Success (or failure) of any endovascular, structural, or coronary procedure always starts (and ends) with the vascular access. Most of us have felt the pendulum swing from satisfaction to dismay after achieving a great result on an interventional procedure only to see the patient suffer from an access-site related bleeding or occlusive complication. The consequence of access-site related complications is not always without penalty and can contribute to substantial morbidity and added healthcare costs, in addition to some mortality.1-3 Therefore, it is imperative for the interventional community to rally around methods for mitigating these untoward events related to vascular access. 

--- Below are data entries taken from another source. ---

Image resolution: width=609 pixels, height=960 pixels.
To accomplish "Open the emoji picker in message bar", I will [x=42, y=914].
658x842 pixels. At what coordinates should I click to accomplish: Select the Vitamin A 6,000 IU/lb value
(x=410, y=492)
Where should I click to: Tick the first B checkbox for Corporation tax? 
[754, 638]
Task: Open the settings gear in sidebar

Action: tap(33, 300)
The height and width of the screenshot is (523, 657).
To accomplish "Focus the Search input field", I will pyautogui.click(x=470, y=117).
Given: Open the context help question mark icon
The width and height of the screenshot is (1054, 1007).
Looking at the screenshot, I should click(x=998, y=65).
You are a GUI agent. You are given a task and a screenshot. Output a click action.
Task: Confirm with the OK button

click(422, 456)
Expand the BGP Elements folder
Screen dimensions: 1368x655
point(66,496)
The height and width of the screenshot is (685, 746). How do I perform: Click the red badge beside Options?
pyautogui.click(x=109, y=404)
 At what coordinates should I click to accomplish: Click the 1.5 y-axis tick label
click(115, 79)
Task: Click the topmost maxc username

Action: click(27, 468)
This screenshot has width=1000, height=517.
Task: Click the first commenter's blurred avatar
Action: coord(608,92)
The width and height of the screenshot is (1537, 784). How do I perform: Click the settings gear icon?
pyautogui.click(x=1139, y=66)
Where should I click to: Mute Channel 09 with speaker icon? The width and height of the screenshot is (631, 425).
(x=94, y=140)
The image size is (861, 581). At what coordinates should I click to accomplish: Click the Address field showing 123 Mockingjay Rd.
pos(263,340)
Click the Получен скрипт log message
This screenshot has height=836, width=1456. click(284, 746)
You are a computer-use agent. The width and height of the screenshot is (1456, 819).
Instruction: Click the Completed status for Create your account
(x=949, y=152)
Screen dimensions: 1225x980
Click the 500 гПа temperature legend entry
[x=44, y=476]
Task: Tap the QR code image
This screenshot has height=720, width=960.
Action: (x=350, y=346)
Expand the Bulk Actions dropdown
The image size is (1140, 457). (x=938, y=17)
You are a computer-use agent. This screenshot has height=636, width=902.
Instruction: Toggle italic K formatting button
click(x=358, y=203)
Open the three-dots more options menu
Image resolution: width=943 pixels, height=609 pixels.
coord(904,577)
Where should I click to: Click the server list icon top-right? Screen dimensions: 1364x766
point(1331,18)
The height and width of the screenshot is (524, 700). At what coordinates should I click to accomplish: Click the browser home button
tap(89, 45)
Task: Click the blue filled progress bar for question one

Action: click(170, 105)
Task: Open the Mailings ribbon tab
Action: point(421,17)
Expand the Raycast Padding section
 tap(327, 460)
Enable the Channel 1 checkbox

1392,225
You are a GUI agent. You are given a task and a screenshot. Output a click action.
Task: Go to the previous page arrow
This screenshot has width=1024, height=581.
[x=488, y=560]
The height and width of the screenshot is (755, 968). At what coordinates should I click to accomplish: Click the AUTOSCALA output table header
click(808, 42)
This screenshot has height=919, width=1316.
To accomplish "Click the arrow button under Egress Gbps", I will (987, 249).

The optimist would note that improvements, albeit modest, have occurred slowly over time. Seldinger should be credited for the most significant improvement by transitioning us away from surgical cut-down to the more practical percutaneous approach to vascular access.4 However, the original Seldinger technique supported an anterior-to-posterior wall (through-and-through) puncture. This antiquated approach could potentially lead to enhanced complications from unabated posterior wall bleeding, especially with concomitant use of anticoagulants, antiplatelets, and vascular closure devices. Nevertheless, the overall rates of vascular access complications for percutaneous coronary interventions have declined since the 1990s.1,5-7 Improved puncture techniques, smaller sheath sizes, vascular closure devices, and evolving anticoagulation/antiplatelet strategies are likely a few reasons for these improvements. The pragmatist, on the other hand, would quote the unacceptable contemporary rates of hematomas (3.6%-5.5%), pseudoaneurysms (2.0%-5.6%), arteriovenous (AV) fistulas (0.6%-2.2%), vessel occlusion (1.0%-1.6%), and retroperitoneal bleeding (0.1%-0.7%).8-11 

 Clearly, there is room for improvement. A thorough understanding of the anatomy of the femoral artery and surrounding structures is critical for reducing bleeding risk. It is well established that high sticks above the inguinal ligament risk retroperitoneal hemorrhage, whereas low sticks risk pseudoaneurysms and AV fistulas.12 The inadvertent cannulation of a wire into the lateral circumflex femoral artery during access can cause perforations. The radial revolution that is finally gaining momentum in the United States will certainly play a role in reducing bleeding complications in the future. However, the radial artery is a small-caliber vessel that cannot accommodate large-caliber devices that are required for certain interventional procedures. Additionally, treating peripheral arterial disease of the lower extremity is not practical via the radial approach given the anatomical distance between the vascular beds and the dearth of interventional equipment dedicated for this purpose. Unequivocally, femoral artery access has an important role now and will continue to have one in the future. Thus, the safest and most reliable method for obtaining vascular access is vital for success. Traditional anatomic landmarks, fluoroscopic guidance, and micropuncture access have all been employed. Gaining momentum among many interventionalists, however, is ultrasound (US)-guided vascular access. 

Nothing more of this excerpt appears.